Passage provided>

As shown also in FIG. 2 showing only the first connector 10, in which the first connector 10 is vertically flipped in relative to that in FIG. 1, which is right before connector fitting, first terminals 20 are held in a first housing 11 having a generally H-shape on its top view so as to extend towards the both sides.

The first housing 11 is made of an electrically insulating material, has a rod-like terminal held section 11A that extends long and has a quadrangle section, and metal fitting held sections 11B that project on the both sides from both ends of the terminal held section 11A in the longitudinal direction, and has a generally flat H-shape as a whole.

As also seen in FIG. 2, a plurality of first terminals 20 held by the first housing 11 is arranged at constant intervals in the longitudinal direction on both sides of the terminal held section 11A of the first housing 11. In the embodiment, the first terminals 20 arranged on the both sides have the same shape, and are symmetrically disposed in relative to the terminal held section 11A. Each first terminal 20 is obtained by forming an outer shape by punching sheet metal and denting a part of the sheet surface.

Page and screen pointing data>
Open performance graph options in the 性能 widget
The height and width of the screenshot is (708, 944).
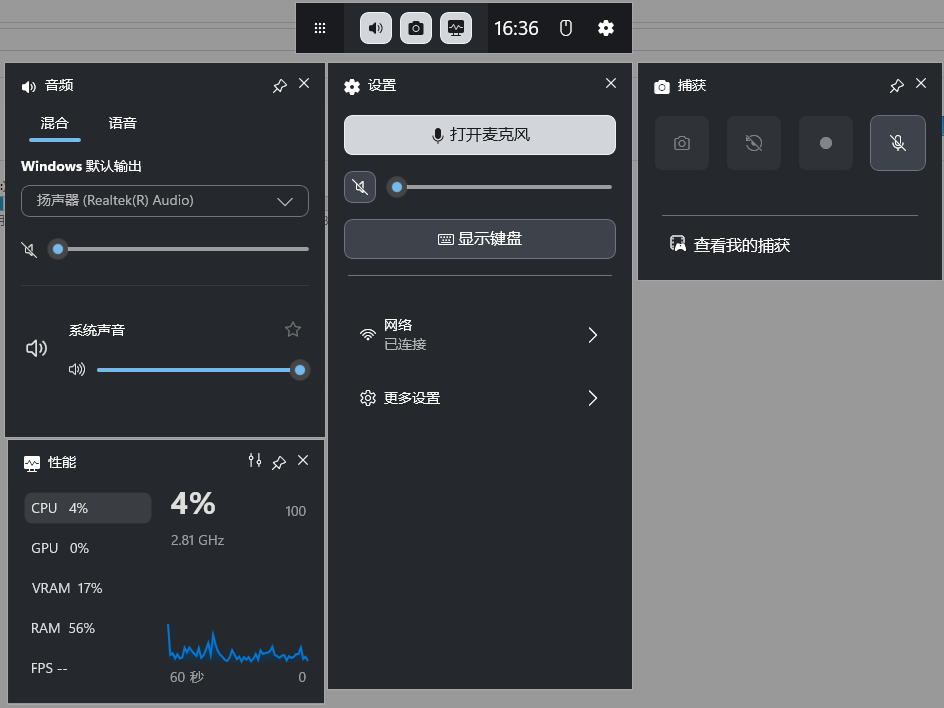point(255,461)
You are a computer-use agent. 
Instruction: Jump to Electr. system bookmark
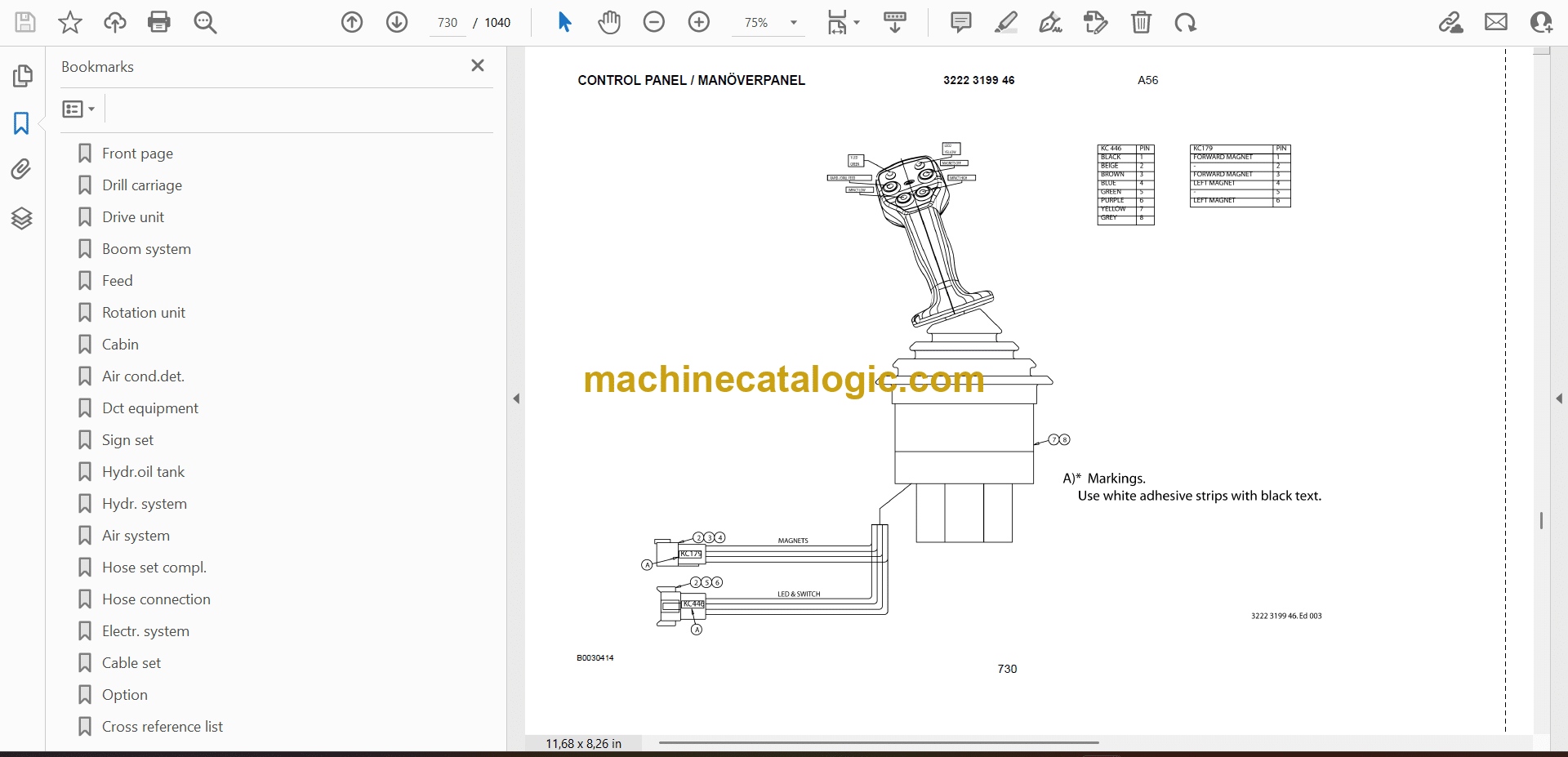(145, 631)
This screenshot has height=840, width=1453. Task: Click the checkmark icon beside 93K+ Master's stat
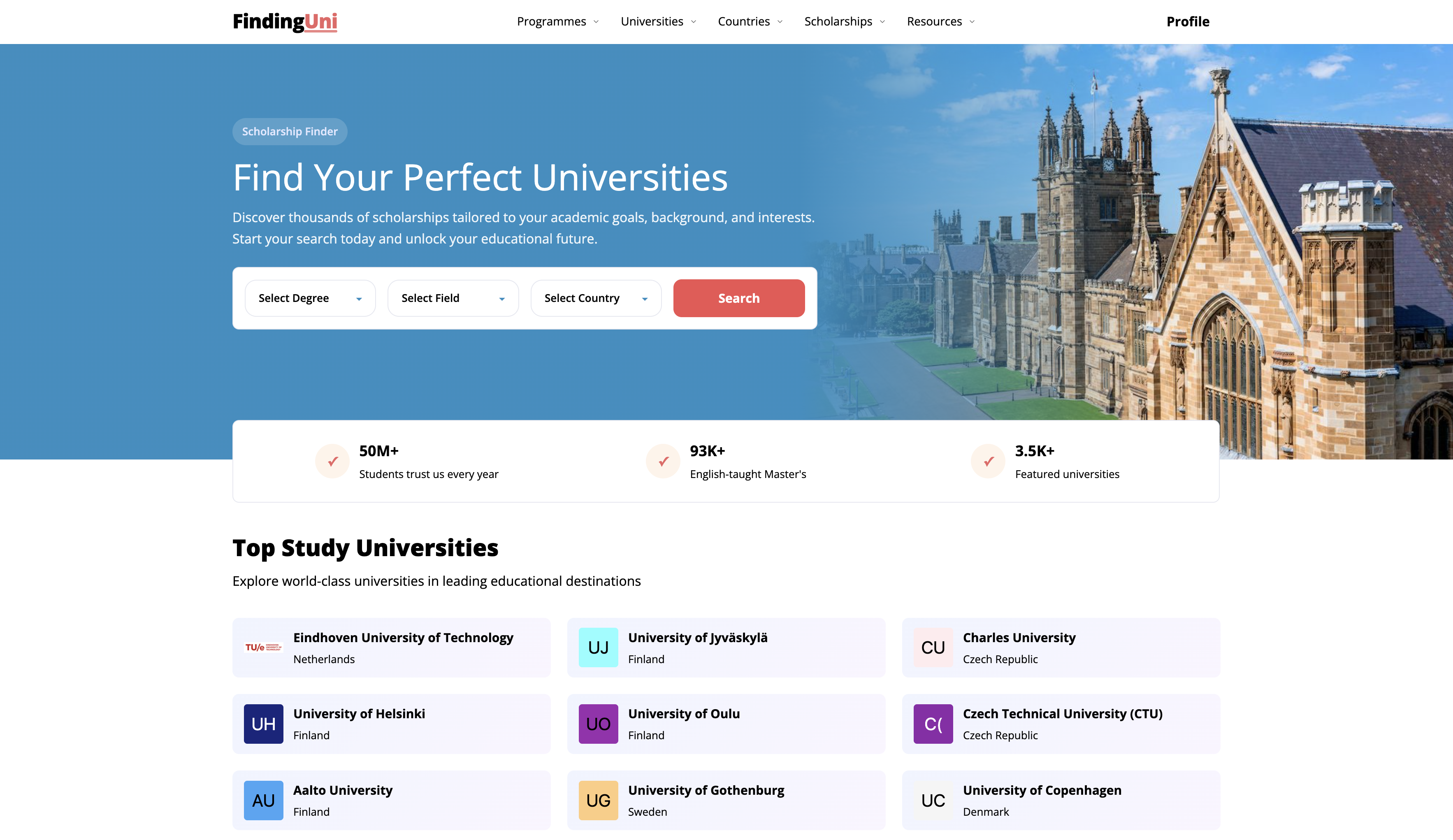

Requirement 1> According to the connector description, what material is the first housing 11 made of?
Requirement 2> Go on with the connector description, starting right after its final sentence.

Expected output 1> It is made of an electrically insulating material.

Expected output 2>
FIG. 2 shows a view, in which a plurality of the first terminals 20 held in the first housing 11 are exposed outside the fist housing 11; FIG. 3 shows a cross-section of two first terminals 20 symmetrically held in the first housing 11, which is taken at a center in the sheet thickness direction of the first terminals 20; and FIG. 4 shows a view of one of the first terminals 20 in the same orientation as in FIG. 1 with the second terminal 40. The first terminal 20 has an outer shape when viewed in a direction perpendicular to the sheet surface (terminal arrangement direction), which is oblong extending sideward, which is a direction to be away from the terminal held section 11A of the first housing 11 in a direction horizontal to the circuit board surface to attach the first connector 10. Each first terminal 20 has three regions divided in the direction.

As shown in FIG. 3, those three regions are a first held section 21 to be held by the first housing 11 by integral molding to the first housing 11, a first contact section 22 that is provided outside the first housing 11 and contacts with the first contact section 22 to contact with a second terminal 40 of the second connector 30, and a first connecting section 23 that extends from the first contact section 22 and connects with a circuit board. There is a transitional section 24, which slightly tilts, between the first contact section 22 and the first connecting section 23, and this transitional section 24 may be optionally omitted.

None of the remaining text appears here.